__DIRECTIONS__: Retype the whole listing that follows so that it matches the original exactly.

__AVAILABLE RECORDS__:
^^^^

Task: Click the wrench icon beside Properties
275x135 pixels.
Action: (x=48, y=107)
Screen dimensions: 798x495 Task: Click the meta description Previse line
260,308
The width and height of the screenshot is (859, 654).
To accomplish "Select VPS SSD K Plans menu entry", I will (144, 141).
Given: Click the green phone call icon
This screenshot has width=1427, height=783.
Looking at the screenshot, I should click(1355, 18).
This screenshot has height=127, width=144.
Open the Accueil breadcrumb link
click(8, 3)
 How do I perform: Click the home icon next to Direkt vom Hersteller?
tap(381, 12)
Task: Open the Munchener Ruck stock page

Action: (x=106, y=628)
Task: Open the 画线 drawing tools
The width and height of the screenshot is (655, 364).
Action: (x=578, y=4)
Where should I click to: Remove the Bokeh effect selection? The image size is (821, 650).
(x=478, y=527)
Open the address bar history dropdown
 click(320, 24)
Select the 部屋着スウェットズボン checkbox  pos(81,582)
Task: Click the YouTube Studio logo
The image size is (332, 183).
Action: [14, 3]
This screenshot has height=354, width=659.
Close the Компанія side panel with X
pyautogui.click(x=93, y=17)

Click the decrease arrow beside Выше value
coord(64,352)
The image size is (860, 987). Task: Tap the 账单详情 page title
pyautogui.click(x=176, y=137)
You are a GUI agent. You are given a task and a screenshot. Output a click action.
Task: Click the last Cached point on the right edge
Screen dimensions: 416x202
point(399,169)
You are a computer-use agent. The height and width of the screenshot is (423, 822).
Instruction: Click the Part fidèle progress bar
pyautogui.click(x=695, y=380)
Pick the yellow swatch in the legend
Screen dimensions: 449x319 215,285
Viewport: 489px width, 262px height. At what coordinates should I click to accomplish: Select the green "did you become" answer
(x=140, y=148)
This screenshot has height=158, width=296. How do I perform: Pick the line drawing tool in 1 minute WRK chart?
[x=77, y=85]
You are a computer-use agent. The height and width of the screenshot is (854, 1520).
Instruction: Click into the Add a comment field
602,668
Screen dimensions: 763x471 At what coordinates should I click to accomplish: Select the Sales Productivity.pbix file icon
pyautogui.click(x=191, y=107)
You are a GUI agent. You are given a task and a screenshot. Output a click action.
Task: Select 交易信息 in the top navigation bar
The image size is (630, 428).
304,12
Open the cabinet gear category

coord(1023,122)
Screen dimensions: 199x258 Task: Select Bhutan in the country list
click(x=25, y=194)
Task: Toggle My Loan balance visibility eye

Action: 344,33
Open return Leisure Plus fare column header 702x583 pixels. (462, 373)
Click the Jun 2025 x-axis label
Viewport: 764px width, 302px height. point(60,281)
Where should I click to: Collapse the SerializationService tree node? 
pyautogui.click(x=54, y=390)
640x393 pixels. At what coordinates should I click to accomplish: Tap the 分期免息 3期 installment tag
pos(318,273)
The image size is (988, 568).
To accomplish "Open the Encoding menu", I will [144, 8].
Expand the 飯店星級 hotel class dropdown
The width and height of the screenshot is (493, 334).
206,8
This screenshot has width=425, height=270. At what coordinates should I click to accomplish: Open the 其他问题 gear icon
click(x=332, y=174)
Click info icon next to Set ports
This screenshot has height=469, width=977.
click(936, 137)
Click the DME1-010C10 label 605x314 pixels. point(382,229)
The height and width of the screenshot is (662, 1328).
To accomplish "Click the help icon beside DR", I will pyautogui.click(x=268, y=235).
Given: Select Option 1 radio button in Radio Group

^^^^

__EXERCISE RESPONSE__:
Task: Click the wrench icon beside Properties
275x135 pixels.
Action: (x=48, y=107)
Screen dimensions: 798x495 Task: Click the meta description Previse line
260,308
The width and height of the screenshot is (859, 654).
To accomplish "Select VPS SSD K Plans menu entry", I will (144, 141).
Given: Click the green phone call icon
This screenshot has width=1427, height=783.
Looking at the screenshot, I should click(1355, 18).
This screenshot has height=127, width=144.
Open the Accueil breadcrumb link
click(8, 3)
 How do I perform: Click the home icon next to Direkt vom Hersteller?
tap(381, 12)
Task: Open the Munchener Ruck stock page

Action: (x=106, y=628)
Task: Open the 画线 drawing tools
The width and height of the screenshot is (655, 364).
Action: (x=578, y=4)
Where should I click to: Remove the Bokeh effect selection? The image size is (821, 650).
(x=478, y=527)
Open the address bar history dropdown
 click(320, 24)
Select the 部屋着スウェットズボン checkbox  pos(81,582)
Task: Click the YouTube Studio logo
The image size is (332, 183).
Action: [14, 3]
This screenshot has height=354, width=659.
Close the Компанія side panel with X
pyautogui.click(x=93, y=17)

Click the decrease arrow beside Выше value
coord(64,352)
The image size is (860, 987). Task: Tap the 账单详情 page title
pyautogui.click(x=176, y=137)
You are a GUI agent. You are given a task and a screenshot. Output a click action.
Task: Click the last Cached point on the right edge
Screen dimensions: 416x202
point(399,169)
You are a computer-use agent. The height and width of the screenshot is (423, 822).
Instruction: Click the Part fidèle progress bar
pyautogui.click(x=695, y=380)
Pick the yellow swatch in the legend
Screen dimensions: 449x319 215,285
Viewport: 489px width, 262px height. At what coordinates should I click to accomplish: Select the green "did you become" answer
(x=140, y=148)
This screenshot has height=158, width=296. How do I perform: Pick the line drawing tool in 1 minute WRK chart?
[x=77, y=85]
You are a computer-use agent. The height and width of the screenshot is (854, 1520).
Instruction: Click into the Add a comment field
602,668
Screen dimensions: 763x471 At what coordinates should I click to accomplish: Select the Sales Productivity.pbix file icon
pyautogui.click(x=191, y=107)
You are a GUI agent. You are given a task and a screenshot. Output a click action.
Task: Select 交易信息 in the top navigation bar
The image size is (630, 428).
304,12
Open the cabinet gear category

coord(1023,122)
Screen dimensions: 199x258 Task: Select Bhutan in the country list
click(x=25, y=194)
Task: Toggle My Loan balance visibility eye

Action: 344,33
Open return Leisure Plus fare column header 702x583 pixels. (462, 373)
Click the Jun 2025 x-axis label
Viewport: 764px width, 302px height. point(60,281)
Where should I click to: Collapse the SerializationService tree node? 
pyautogui.click(x=54, y=390)
640x393 pixels. At what coordinates should I click to accomplish: Tap the 分期免息 3期 installment tag
pos(318,273)
The image size is (988, 568).
To accomplish "Open the Encoding menu", I will [144, 8].
Expand the 飯店星級 hotel class dropdown
The width and height of the screenshot is (493, 334).
206,8
This screenshot has width=425, height=270. At what coordinates should I click to accomplish: Open the 其他问题 gear icon
click(x=332, y=174)
Click info icon next to Set ports
This screenshot has height=469, width=977.
click(936, 137)
Click the DME1-010C10 label 605x314 pixels. point(382,229)
The height and width of the screenshot is (662, 1328).
To accomplish "Click the help icon beside DR", I will pyautogui.click(x=268, y=235).
Given: Select Option 1 radio button in Radio Group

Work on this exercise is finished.